A woman bounded into the compound, spoke rapidly and with wide eyes. Cadjitu's needle and fabric dropped to the plastic mat, her feet slipped into her flip flops and she was running out the door as my brain processed the Pulaar.
There's a fire and it's at Cadjitu's house- my thoughts caught up with the moment as everyone jumped to their feet and started heading toward Cadjitu's house. Everyone except me. Why would I go to a burning building without water? I dashed to the well (out of breath due to an embarrassing state of aerobic shape) and claimed a discarded 40 liter bucket in which I started dumping water that I hauled from the well.
I was thinking three things. 1, the well has no water! the well has no water! what do they do for fires when there is no water?! panic mode 2, I haven't been in an emergency situation in a really long time. Wow, I am so incredibly good in an emergency. 3, So much for this clean white shirt. In about two minutes it will be soaking with sweat and spilled water.
I swung the massive pan onto my head and it wobbled with unsteady weight. I had never carried such a large bucket on my head and my neck creaked with the strain. I walked behind another water-carrying girl to Cadjitu's part of the village, concentrating on not spilling (unsuccessfully) and slowing my heart and adrenaline down (a little more successfully.)

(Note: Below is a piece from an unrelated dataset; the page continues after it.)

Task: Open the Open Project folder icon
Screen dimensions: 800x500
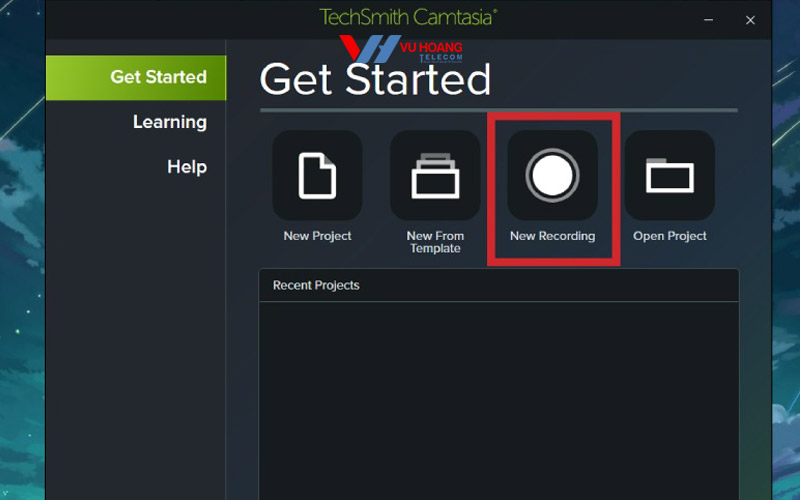Action: click(669, 175)
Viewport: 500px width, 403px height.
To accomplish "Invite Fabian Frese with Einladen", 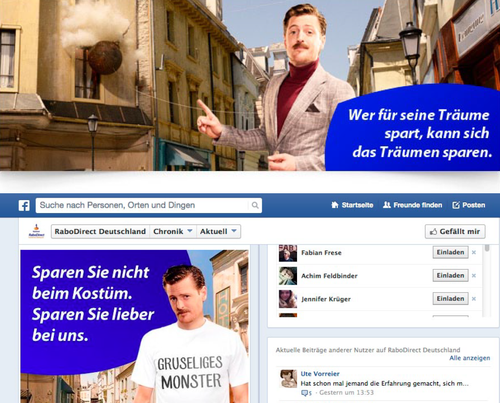I will click(450, 252).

I trudged through the sand, one hand on the bucket, the other holding my skirt- wet and clingy- away from my legs. I turned a corner and smoke was everywhere. A huge plumb hovering above intense activity. About thirty men were shoveling sand onto the round, burning hut. Twenty women were walking toward the smoke with loads of water, and away with relieved heads and empty buckets.

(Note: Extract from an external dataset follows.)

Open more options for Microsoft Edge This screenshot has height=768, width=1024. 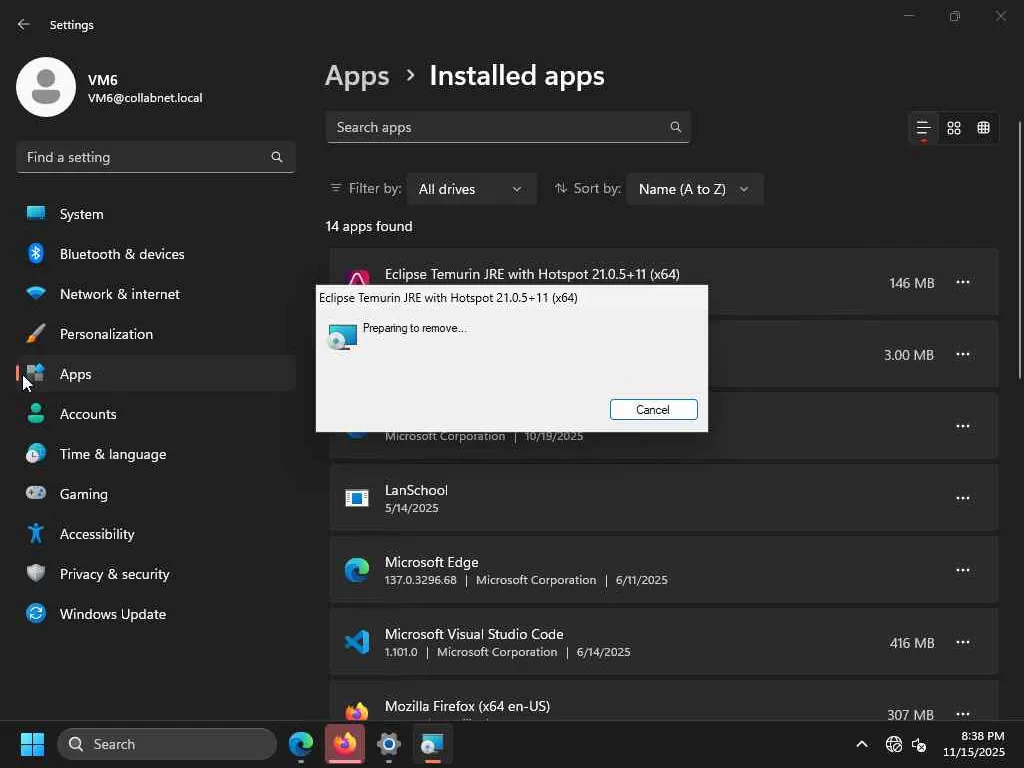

My heart sank when I saw the damage that was already done. The rounded house with a straw roof was toasted. The roof had caught fire, fallen in and was scorching all of the family's belongings below. I recalled Cadjitu telling me her brother was a jeweler, and stored all of his materials in that hut. Materials that melt and merge, erasing all form and hard work.

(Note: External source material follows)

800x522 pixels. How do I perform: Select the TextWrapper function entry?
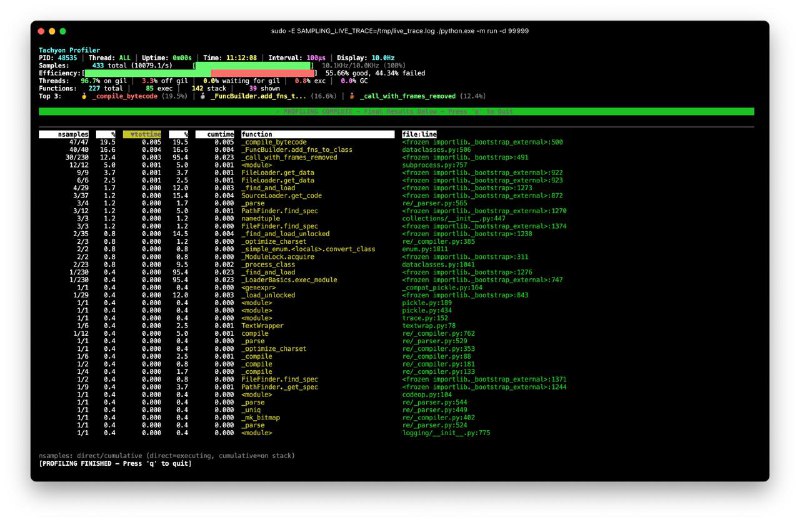click(x=260, y=325)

I reached the site with eyes squinted against the sting of smoke, had a man dump the water for me, and returned to the well for another load. I noticed about fifty people just standing around. Staring at the men throwing sand, the women struggling with unsteady buckets. Treating Cadjitu's increasing tragedy as a spectacle.
Fast forward through another trip to the well, another ten minutes of neck soreness and smoke in the eyes. As predicted, I am ashy sweaty dirty and very tired. The well is worthless and I am sent home. I pass a house with a bunch of men sitting around and playing cards. I reach my house where my host family is acting as if everything is status quo.
Aissata, my host sister, says how nice I am for bringing water to Cadjitu's. I saw her there- she was one of the masses just staring. I say it has nothing to do with being nice. It is "alay sago" of course, that one would help out another in this situation. I ask her why she would go to a fire without any means to help and she shrugs, brushes it off, returns to the battery-powered TV.
I think about Cadjitu's jewelry materials, burnt and squished into the ground. The tons of sand being thrown, the men's hands getting blisters, the devastation occurring only a two minute walk away. Shouldn't everyone be helping at the fire? I ask out loud, to no one in particular. I simply question, in quiet disbelief, a deep disappointment in my quaint village settling in. Maybe my up on a hill village is not so generous and selfless. I can’t wipe the men playing cards out of my mind.
I can’t accept Cadjitu’s loss and other’s obvious apathy as part of the same picture- the same tiny moment in a miniscule town.